Mais le nuage radioactif n’a évidemment pas suivi les contours concentriques des zones d’évacuation. En conséquence, de très nombreuses zones contaminées n’ont pas été prises en charge par les autorités, et leurs habitants se sont retrouvés livrés à eux-mêmes. Ces évacués ‘spontanés’, désignés en japonais sous les noms de jishuhinansha (‘auto-évacués’) ou kuikigai hinansha (‘évacués en dehors de la zone’), ne sont pas reconnus comme des évacués officiels et n’ont donc droit qu’à une assistance très limitée. En d’autres termes, si vous prenez vous-même la décision d’évacuer sans y avoir été enjoint par le gouvernement, même si vous vivez dans une zone parfois beaucoup plus contaminée que les zones d’évacuation officielle, vous ne pouvez pas prétendre aux aides d’Etat et vous êtes livré(e) à vous-même. Ces évacués spontanés, stigmatisés par ceux qui restent pour leur supposée couardise, accusés par le gouvernement d’abandonner leur communauté, n’ont pas accès aux abris gouvernementaux. Le nombre d’évacués spontanés a continué à augmenter dans les mois qui ont suivi la catastrophe, au fur et à mesure que les habitants prenaient conscience et mesuraient eux-mêmes les taux de radioactivité dans leur habitation. Ceci a créé une situation inédite : plus d’un an après la catastrophe, le nombre d’évacués continuait à augmenter, et non à décroître, comme c’est généralement le cas (voir tableau ci-dessous). Même s’il n’existe aucune statistique officielle, on évalue à 50 000 environ le nombre d’évacués spontanés.
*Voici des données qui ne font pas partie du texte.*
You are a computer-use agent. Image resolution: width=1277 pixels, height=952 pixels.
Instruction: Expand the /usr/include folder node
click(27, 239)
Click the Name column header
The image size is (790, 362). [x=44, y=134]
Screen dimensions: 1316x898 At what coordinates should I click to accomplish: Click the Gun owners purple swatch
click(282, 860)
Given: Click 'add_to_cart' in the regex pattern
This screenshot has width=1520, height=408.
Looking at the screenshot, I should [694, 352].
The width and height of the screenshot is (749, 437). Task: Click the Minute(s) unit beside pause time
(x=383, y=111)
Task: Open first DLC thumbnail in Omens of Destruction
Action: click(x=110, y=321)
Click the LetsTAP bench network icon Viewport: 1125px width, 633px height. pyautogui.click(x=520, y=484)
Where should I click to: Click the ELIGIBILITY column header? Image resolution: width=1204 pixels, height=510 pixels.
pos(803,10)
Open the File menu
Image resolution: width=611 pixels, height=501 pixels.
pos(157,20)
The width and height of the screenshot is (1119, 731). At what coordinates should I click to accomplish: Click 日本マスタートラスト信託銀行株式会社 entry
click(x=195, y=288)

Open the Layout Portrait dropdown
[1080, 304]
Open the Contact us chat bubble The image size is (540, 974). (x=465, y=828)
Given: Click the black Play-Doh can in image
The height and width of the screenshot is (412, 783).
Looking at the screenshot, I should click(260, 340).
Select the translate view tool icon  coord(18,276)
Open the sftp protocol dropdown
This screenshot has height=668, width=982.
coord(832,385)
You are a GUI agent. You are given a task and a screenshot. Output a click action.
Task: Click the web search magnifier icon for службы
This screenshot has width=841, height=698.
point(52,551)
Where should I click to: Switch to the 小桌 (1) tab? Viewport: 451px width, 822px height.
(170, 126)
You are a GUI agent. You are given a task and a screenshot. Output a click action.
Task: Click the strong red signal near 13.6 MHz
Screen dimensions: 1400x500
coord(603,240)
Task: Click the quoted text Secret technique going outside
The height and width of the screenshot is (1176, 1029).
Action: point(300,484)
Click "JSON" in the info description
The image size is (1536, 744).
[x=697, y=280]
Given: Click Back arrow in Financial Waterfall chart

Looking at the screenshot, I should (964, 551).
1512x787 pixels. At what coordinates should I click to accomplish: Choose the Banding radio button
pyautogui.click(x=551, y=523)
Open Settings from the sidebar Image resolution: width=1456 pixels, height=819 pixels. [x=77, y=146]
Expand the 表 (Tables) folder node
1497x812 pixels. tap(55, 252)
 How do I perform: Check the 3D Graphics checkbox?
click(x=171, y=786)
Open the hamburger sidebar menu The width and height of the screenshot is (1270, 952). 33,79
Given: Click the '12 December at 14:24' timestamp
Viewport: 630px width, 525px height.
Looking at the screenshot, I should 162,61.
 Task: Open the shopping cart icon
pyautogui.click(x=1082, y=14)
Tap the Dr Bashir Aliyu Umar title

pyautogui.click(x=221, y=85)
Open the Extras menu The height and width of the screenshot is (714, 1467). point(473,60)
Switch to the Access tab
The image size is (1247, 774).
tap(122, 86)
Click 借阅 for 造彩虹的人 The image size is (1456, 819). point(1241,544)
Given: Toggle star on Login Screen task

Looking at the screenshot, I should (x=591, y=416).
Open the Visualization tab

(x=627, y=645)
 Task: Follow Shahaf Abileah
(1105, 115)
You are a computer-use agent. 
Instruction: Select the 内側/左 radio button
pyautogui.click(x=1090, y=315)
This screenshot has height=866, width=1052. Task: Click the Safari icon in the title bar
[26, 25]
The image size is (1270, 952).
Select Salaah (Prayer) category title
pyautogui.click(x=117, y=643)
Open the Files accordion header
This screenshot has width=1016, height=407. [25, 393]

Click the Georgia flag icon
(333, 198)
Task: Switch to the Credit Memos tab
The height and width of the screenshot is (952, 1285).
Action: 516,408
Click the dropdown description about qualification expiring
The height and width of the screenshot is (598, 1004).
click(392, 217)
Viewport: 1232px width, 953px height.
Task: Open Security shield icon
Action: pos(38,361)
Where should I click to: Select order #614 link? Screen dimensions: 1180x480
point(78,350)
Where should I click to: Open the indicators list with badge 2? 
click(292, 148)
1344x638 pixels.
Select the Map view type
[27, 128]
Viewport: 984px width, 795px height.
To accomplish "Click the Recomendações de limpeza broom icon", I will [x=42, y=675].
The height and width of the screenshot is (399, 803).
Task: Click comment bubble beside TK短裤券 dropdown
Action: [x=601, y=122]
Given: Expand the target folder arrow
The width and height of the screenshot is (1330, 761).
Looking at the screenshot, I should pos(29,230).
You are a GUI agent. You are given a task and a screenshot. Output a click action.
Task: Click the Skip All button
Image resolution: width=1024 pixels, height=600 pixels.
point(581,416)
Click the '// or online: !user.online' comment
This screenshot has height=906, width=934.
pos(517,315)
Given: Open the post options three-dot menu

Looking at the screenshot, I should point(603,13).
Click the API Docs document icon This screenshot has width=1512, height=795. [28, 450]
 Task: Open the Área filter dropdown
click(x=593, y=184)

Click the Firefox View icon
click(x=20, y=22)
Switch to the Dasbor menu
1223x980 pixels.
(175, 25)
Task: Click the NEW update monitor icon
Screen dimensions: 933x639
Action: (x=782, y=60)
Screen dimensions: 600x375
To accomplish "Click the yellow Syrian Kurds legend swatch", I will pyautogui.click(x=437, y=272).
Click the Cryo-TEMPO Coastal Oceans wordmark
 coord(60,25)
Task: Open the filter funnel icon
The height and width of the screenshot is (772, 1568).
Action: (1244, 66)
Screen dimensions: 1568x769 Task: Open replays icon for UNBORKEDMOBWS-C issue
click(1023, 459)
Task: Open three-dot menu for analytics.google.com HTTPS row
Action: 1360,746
2ème partie : Dans les camps, une attente qui n’a pas de fin

Dans les camps de maisons préfabriquées habitent principalement des personnes âgées et/ou sans emploi, qui, presque trois ans après la catastrophe, sont toujours en attente d’un autre logement, d’une compensation des autorités ou de l’opérateur de la centrale TEPCO, ou simplement d’une perspective de retour.

Les camps sont constitués de maisons préfabriquées de 30 m2 environ, construites en urgence, souvent au sein même ou en périphérie immédiate de villes ou villages. Au sein des camps se trouve généralement également une salle commune, qui abrite diverses formes d’activités collectives : séances d’information, garderies pour les enfants, etc.

Ces camps ont été érigés dès avril 2011, un mois après la catastrophe. En mai 2012, plus de 52 000 maisons avaient été construites, tandis que le gouvernement payait en sus le loyer de 68 000 familles. Enfin, il faut ajouter à ces chiffres les 19 000 appartements qui ont été réquisitionnés par le gouvernement pour héberger les évacués (Hasegawa 2013). C’est donc un peu moins de 40% des déplacés qui ont été hébergés dans des camps, tandis que la majorité a occupé des appartements réquisitionnés par le gouvernement, ou dont le loyer a été payé par le gouvernement.

Au départ, le type d’hébergement était largement déterminé par le lieu d’origine des évacués. Mais au fil du temps, la sociologie de ces camps a profondément évolué : au début s’y trouvaient des familles de toutes classes sociales, mais les familles les plus affluentes ont rapidement quitté les camps pour déménager dans un nouveau logement, sans attendre les aides gouvernementales. Peu à peu ne sont donc restées dans les camps que des populations âgées et pauvres, qui ne pouvaient pas reconstruire leur vie ailleurs, et ne pourront pas non plus retourner dans la zone contaminée, tandis que ceux dont le capital social était plus riche avaient depuis longtemps déménagé.  La mixité sociale des débuts a été remplacée par une ségrégation entre ceux qui pouvaient déménager et ceux qui n’avaient d’autre choix que de rester, entre ceux qui pouvaient retrouver un logement et/ou un emploi ailleurs, et ceux qui restaient dépendants des aides du gouvernement. Le processus d’évacuation, relativement égalitaire au départ, a donc très vite exacerbé les inégalités sociales. Aujourd’hui, alors que les camps sont surtout occupés par des populations pauvres et marginalisées, il ne s’exerce plus guère de pressions politiques pour débloquer les compensations et envisager la fin des camps : ceux qui y résident aujourd’hui se sentent abandonnés des autorités, et ne nourrissent plus guère d’espoir quant à la possibilité de déménager un jour.